First-time visitors to the Isle of Arran appear to be driven by two compulsions. The first is to go round it (by one means or another) and the second is to climb to the highest bit (Goat Fell). This gives a reassuring sense of boundaries. I know because I did it too. These days, living on a small island, my mountain climbing is measured, not by Naismith’s Rule, but by the ferry to-ing and fro-ing down below: “Oh look, there’s the ferry coming,” I say, and a bit later “ There goes the ferry,” and a bit later “Oh no, not the ferry,” (aware of the embarrassing truth that I’m walking very slowly).
The main fact of life about islands is that you can get stuck on them.
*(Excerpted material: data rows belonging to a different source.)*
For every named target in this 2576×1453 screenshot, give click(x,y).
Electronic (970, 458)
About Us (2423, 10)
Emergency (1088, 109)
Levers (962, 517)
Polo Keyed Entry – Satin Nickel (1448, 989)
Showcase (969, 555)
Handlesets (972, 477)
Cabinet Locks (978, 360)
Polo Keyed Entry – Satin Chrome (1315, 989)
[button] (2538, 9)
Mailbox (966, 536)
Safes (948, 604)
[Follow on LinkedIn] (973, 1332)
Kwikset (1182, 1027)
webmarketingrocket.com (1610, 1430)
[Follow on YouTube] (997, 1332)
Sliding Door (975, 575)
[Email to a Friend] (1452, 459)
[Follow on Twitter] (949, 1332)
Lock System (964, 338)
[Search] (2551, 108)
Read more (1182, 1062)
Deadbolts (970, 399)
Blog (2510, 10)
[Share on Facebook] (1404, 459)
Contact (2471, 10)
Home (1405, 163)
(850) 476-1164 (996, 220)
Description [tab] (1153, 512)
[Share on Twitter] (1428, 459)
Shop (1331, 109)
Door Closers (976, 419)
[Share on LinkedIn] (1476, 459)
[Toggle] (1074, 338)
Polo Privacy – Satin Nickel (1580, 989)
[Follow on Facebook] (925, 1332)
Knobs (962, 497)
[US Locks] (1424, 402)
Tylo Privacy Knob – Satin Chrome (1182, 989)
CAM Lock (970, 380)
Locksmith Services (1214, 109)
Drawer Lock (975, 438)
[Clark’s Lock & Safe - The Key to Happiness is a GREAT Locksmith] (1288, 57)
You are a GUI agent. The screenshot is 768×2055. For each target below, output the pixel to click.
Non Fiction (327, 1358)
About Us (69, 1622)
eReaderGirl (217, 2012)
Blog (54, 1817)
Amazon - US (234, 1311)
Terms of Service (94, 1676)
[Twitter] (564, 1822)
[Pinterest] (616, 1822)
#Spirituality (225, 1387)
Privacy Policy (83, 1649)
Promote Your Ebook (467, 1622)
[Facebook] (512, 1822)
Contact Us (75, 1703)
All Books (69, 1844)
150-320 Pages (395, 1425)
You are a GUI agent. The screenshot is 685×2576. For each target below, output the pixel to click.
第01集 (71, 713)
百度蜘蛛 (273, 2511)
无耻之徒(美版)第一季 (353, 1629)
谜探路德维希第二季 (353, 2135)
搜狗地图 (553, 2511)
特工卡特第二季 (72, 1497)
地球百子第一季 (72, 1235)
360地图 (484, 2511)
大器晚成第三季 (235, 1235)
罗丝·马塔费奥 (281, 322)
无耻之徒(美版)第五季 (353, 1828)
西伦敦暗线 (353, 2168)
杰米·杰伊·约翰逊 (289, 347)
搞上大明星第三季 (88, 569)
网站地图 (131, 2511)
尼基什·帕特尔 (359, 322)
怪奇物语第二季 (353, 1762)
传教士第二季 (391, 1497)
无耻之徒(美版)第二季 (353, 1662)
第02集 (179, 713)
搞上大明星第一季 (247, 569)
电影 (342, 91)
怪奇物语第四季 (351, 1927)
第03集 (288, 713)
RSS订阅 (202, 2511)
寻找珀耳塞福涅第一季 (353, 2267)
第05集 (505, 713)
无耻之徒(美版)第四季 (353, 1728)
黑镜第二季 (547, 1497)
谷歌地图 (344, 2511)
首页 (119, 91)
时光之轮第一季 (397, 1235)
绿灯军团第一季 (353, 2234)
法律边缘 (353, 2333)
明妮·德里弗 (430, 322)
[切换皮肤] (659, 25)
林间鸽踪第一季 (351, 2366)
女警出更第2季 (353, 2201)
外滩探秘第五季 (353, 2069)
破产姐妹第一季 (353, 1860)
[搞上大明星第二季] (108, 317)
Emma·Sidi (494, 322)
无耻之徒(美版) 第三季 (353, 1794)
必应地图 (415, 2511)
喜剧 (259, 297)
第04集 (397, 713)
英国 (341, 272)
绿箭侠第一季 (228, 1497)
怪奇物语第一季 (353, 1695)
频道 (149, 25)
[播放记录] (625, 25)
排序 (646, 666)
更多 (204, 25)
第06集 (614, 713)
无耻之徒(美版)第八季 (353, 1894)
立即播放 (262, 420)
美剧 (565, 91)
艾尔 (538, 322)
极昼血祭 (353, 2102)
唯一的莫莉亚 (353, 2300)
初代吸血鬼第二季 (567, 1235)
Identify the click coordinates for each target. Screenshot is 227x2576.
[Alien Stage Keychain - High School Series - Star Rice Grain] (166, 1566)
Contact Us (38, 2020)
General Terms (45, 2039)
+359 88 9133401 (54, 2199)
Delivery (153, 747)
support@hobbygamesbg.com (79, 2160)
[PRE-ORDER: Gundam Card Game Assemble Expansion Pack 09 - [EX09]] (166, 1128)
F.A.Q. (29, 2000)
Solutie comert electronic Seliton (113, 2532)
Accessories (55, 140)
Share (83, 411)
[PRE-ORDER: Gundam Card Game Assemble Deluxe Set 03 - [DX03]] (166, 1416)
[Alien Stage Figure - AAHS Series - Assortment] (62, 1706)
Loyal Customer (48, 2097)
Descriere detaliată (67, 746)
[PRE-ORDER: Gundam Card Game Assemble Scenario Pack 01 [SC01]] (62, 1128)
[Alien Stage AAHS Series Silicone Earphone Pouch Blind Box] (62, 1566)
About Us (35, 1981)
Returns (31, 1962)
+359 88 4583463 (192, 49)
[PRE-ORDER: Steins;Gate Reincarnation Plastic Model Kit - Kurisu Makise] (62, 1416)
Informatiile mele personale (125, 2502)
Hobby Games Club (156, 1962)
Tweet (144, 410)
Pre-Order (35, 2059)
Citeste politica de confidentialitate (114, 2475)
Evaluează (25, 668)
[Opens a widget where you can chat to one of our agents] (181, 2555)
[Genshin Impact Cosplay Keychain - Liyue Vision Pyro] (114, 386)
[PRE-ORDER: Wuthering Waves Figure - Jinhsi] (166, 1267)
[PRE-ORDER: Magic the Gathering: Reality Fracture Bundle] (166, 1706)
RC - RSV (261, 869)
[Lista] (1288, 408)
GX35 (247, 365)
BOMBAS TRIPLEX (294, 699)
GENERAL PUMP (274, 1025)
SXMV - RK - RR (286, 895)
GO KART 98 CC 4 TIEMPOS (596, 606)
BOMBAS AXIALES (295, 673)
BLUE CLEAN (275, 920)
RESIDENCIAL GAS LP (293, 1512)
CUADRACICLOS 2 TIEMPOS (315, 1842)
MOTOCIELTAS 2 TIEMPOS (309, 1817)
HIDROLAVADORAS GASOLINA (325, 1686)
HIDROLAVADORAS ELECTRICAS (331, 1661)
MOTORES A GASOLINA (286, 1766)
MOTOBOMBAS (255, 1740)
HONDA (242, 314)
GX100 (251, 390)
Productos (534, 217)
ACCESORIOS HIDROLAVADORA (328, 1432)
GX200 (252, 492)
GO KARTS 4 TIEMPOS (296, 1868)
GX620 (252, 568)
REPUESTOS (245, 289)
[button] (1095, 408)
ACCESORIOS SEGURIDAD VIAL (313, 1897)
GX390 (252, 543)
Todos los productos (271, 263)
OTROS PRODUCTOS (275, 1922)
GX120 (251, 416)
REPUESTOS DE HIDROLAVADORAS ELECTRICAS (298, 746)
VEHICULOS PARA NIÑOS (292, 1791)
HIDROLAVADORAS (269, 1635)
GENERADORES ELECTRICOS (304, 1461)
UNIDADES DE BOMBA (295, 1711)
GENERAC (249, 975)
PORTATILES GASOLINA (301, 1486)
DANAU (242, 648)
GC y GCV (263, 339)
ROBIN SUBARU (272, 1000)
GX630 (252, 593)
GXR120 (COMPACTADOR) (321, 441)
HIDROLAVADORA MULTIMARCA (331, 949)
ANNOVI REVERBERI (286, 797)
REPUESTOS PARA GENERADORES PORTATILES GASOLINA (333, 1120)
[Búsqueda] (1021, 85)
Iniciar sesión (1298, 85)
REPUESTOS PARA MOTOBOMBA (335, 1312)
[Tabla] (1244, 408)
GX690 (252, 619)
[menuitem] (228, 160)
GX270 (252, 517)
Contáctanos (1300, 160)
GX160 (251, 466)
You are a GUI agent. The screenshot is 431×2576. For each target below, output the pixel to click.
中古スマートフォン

Nigel and I got stuck on an uninhabited Scottish island once, on a sea-kayaking trip. Never assume that just because you’ve planned something it can’t go wrong- especially where the sea’s concerned. We had failed to understand that a force 5 or 6 forecast constitutes good weather in Northern Scotland. In the end we faced a choice between crossing choppy seas and being attacked repeatedly by great skuas, which flew at our heads with military precision. We decided that the sea was marginally less vicious, and fortunately lived to tell the tale.
So- living on an island is all about living with the knowledge that there are times when you can’t get off. And there are not only no 24 hour supermarkets on Arran but no food deliveries at all when the ferries don’t sail. The Sunday papers get to the village shop at Pirnmill about 12.30; which actually is a very good excuse for a long lie-in.
From Arran you can see lots of islands, small and big: Pladda, Ailsa Craig, the Cumbrae, Inchmarnock, Islay, Jura, Bute ... even Mull, all waiting in the sea suggesting all sorts of tempting possibilities. And that’s another thing…. in island life your most useful possession is a boat.